For instance in the en_GB.iso885915 locale, where the Euro sign (U+20AC) is at 0xA4.

$ LC_ALL=en_GB.iso885915 luit
$ locale charmap
ISO-8859-15
$ printf %s € | od -An -vtx1
 a4
$ echo € | grep -P '\x{20ac}'
grep: character code point value in \x{} or \o{} is too large
$ echo € | grep -P '\N{U+20ac}'
grep: \N{U+dddd} is supported only in Unicode (UTF) mode
$ echo € | grep -P '(*UTF)\N{U+20ac}'
$ echo € | grep -P '\xA4'
€

So the options would be to convert the text to UTF-8:

$ echo € | iconv -t utf-8 | LC_ALL=C.UTF-8 grep -P '\x{20ac}' | iconv -f utf-8
€

Or if using perl use -Mopen=locale instead of -C to tell it to decode/encode the input/output as per the locale's charset rather than as UTF-8:

$ echo € | perl -Mopen=locale -ne 'print if /\N{U+20ac}/'
€

Or not do any decoding but match on the byte value of that character in the locale.
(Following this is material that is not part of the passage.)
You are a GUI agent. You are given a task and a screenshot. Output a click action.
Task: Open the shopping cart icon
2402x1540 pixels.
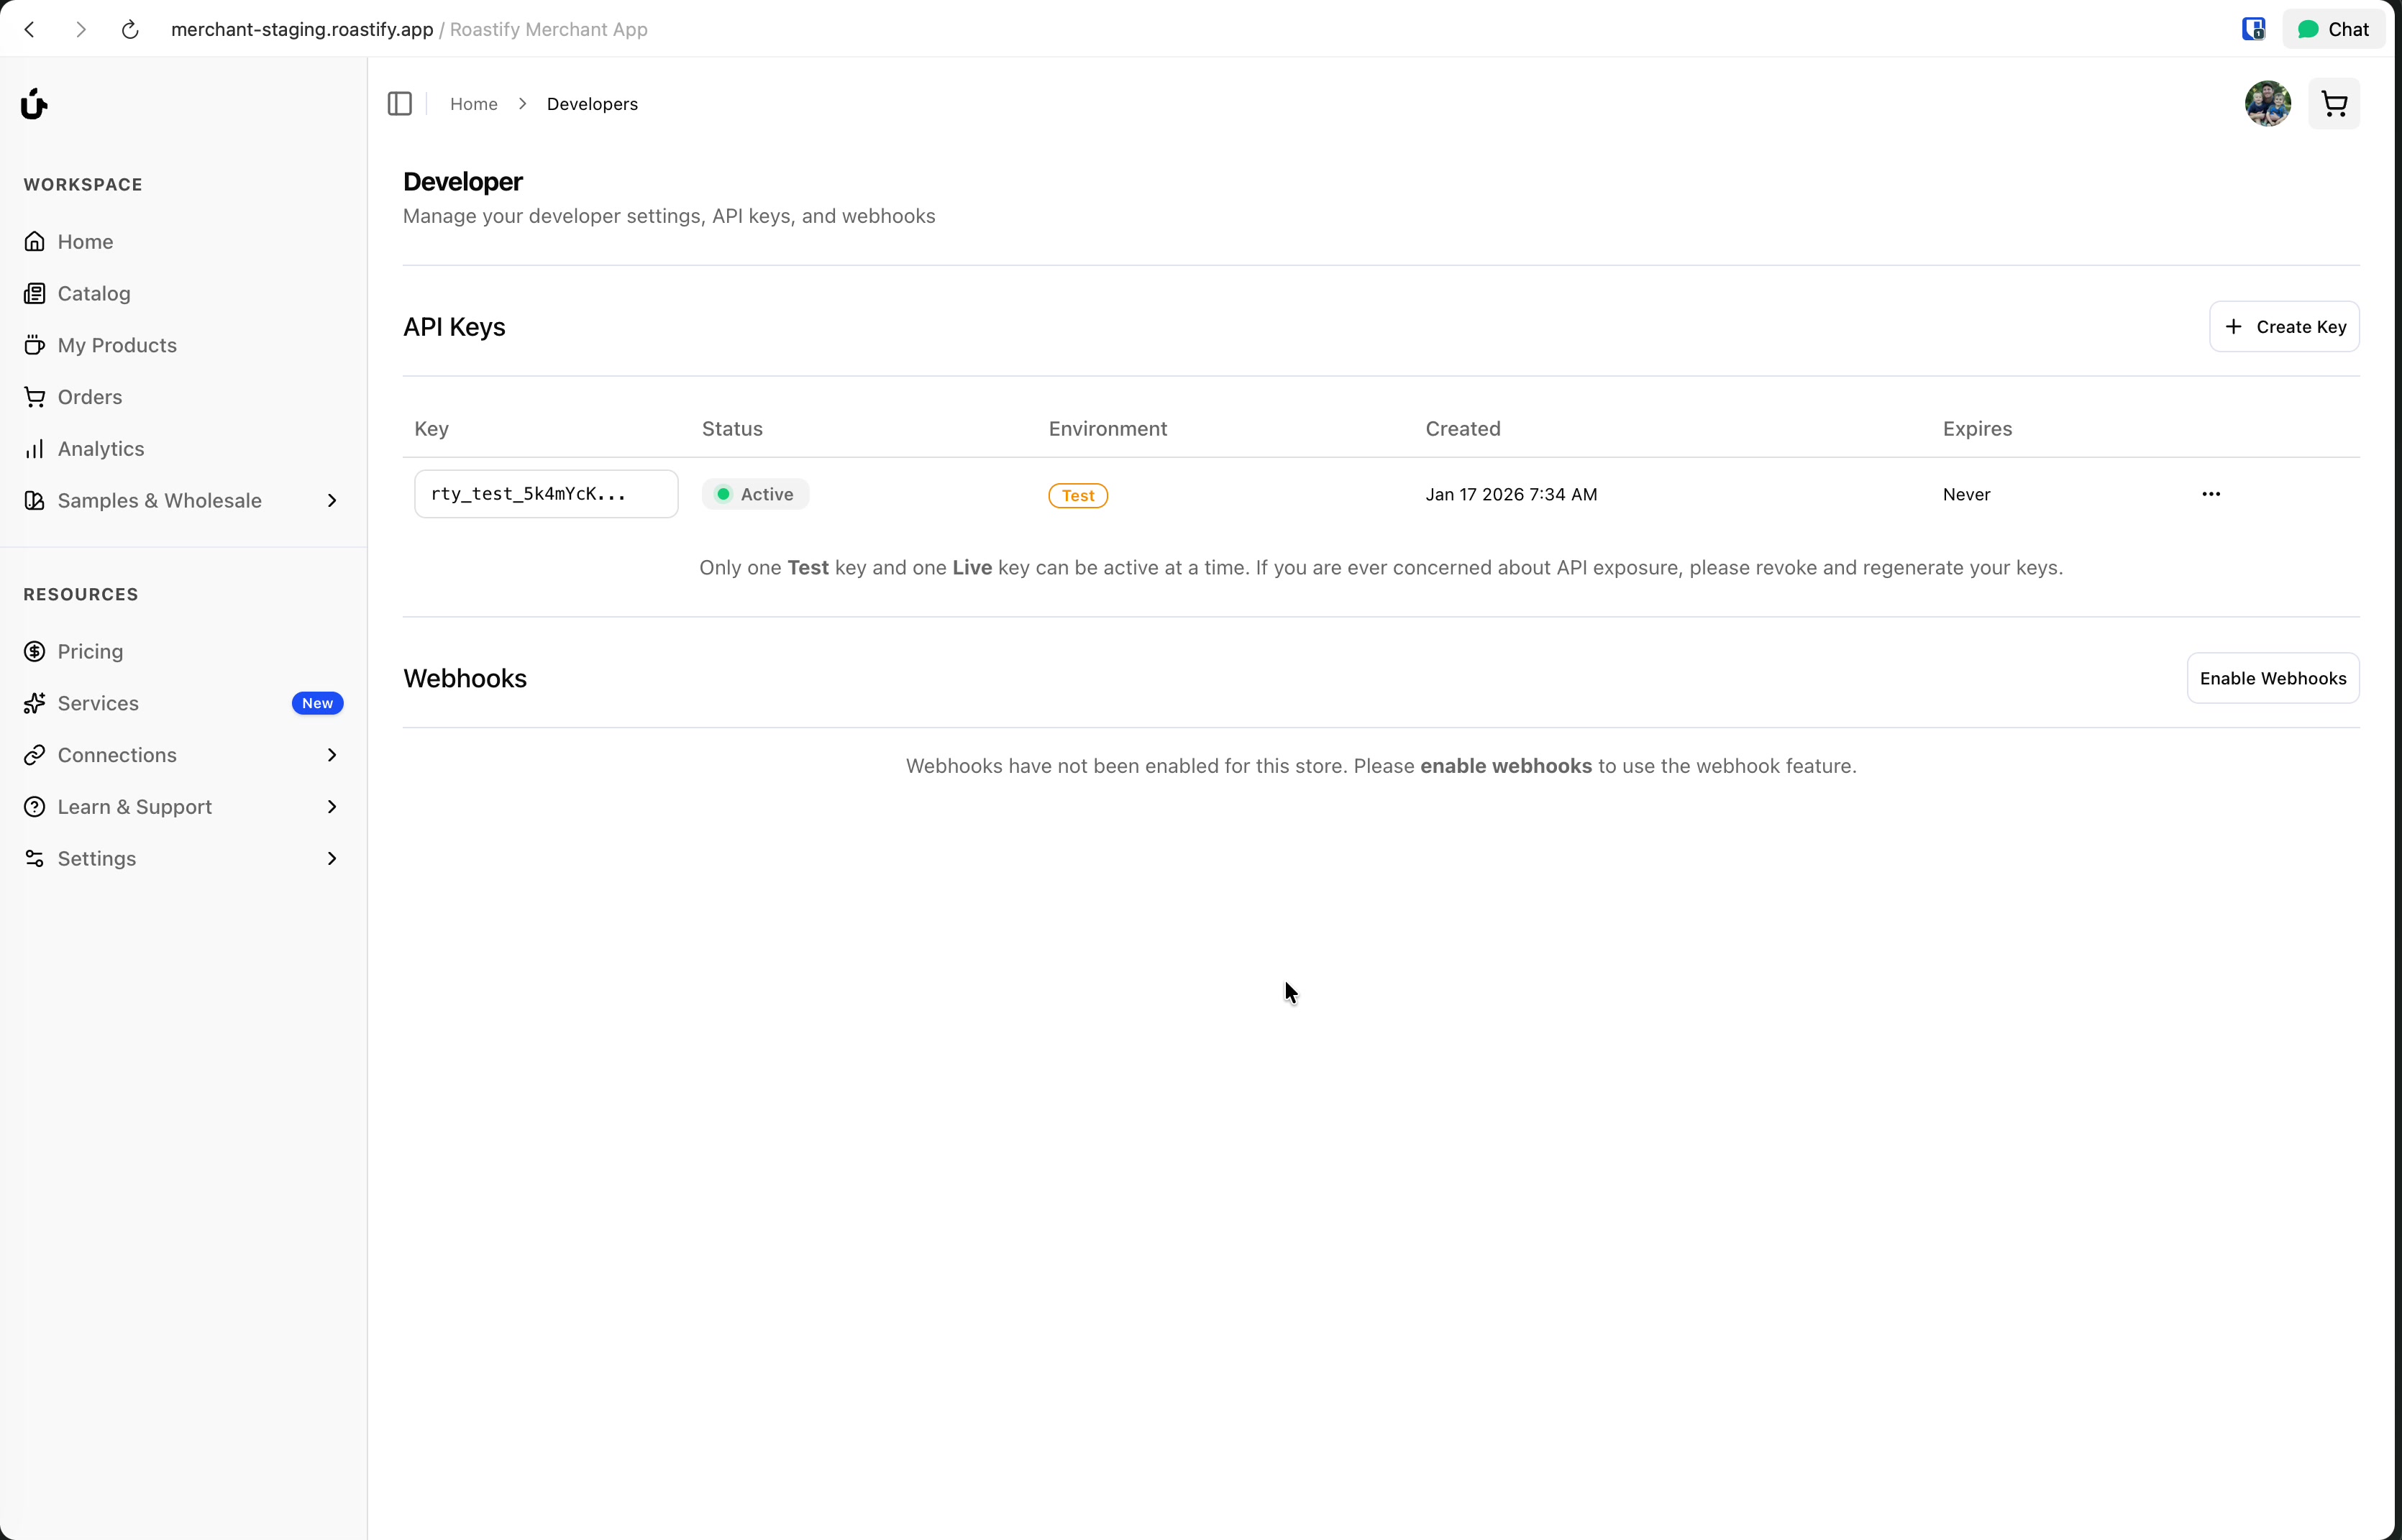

For instance, with GNU or zsh's or recent versions of bash's printf :

$ locale charmap
ISO-8859-15
$ printf '\u20ac' | od -An -vtx1
 a4
$ echo € | grep -F -- "$(printf '\u20ac')"
€

In zsh, you can also use $'\u20ac' which will expand to the encoding of the character in the current locale at the time (and report an error if there's no such character in that locale).

$ echo € | grep -F -- $'\u20ac'
€

Several other shells have copied that $'\uHHHH' from zsh since including ksh93, bash, mksh and a few ash-based shells but with some unfortunate differences: in ksh, that's expanded in UTF-8 regardless of the locale, and with bash, that's expanded in the locale at the time the code is read as opposed to the time the code is run, so for instance, in bash:

LC_CTYPE=C.UTF-8
{
  LC_CTYPE=en_GB.iso885915
  printf '\xA4\n' | grep -F -- $'\u20ac'
}

Or:

LC_CTYPE=C.UTF-8
euro() {
  grep -F -- $'\u20ac'
}
LC_CTYPE=en_GB.iso885915
printf '\xa4\n' | euro

Won't work because in both cases, the $'\u20ac' is expanded to its UTF-8 encoding as the LC_CTYPE=en_GB.iso885915 hadn't be run by the time the $'\u20ac' was parsed by the shell.